When you launch the scraper with python scraper.py, the result in the terminal will look like this:

Hello, World!

Now that we are certain that everything works, open the project folder in your preferred Python IDE and get ready to write some Yelp scraping codes.

Step 2: Python web scraping libraries

As mentioned earlier, Python has powerful libraries that optimize web scraping. However, for this guide, we shall focus on Request and Beautiful Soup libraries. Requests is the most popular HTTP client Python library that handles sending HTTP requests to target websites as well as receiving their responses.

On the other hand, Beautiful Soup is an HTML and XML parsing library with extensive features for extracting data from the DOM. Bear in mind that all our coding is happening in the Integrated Development Environment.

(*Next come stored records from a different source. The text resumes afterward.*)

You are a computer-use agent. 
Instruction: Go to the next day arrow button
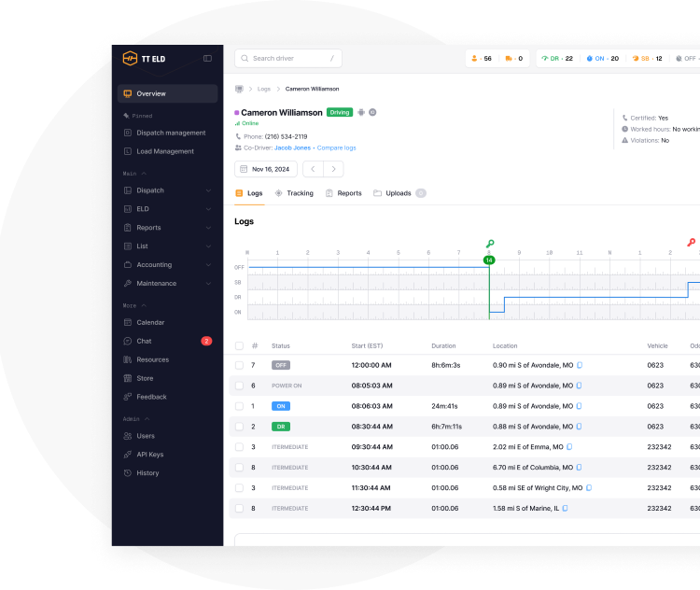pyautogui.click(x=334, y=169)
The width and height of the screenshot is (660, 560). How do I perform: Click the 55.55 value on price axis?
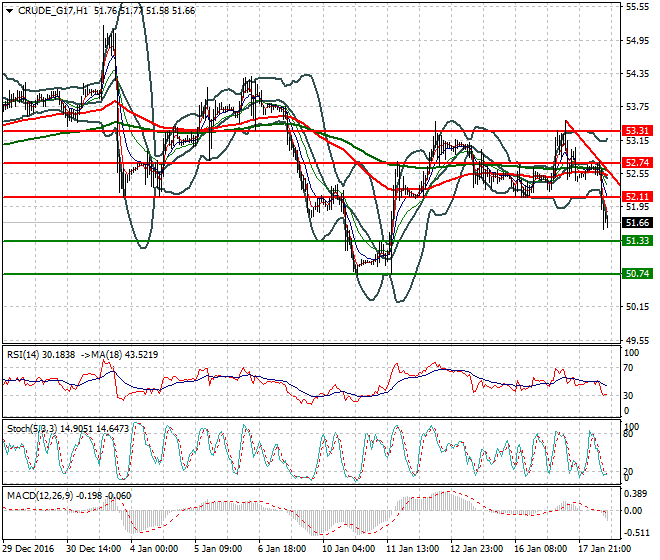pos(636,6)

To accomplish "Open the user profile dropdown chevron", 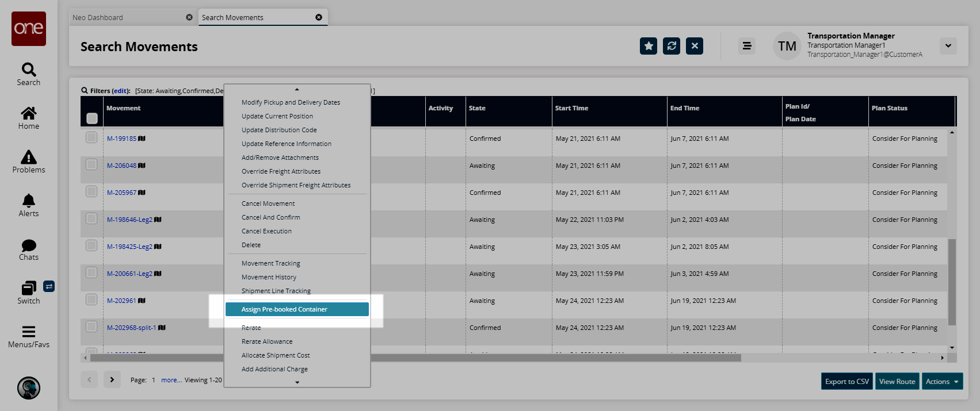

Subsequently, you can use the pip command to install the libraries as shown below:

pip install beautifulsoup4 requests

At this stage, you can clear the “Hello, World!” code in the scraper.py file. Once that is done, you can import the libraries with the code:

import requests

from bs4 import BeautifulSoup

# scraping logic…

Look out for any error messages from the IDE as they may affect the performance of the scraper if left unattended. However, you can ignore error warnings related to unused imports since we already imported the libraries we need for this task. 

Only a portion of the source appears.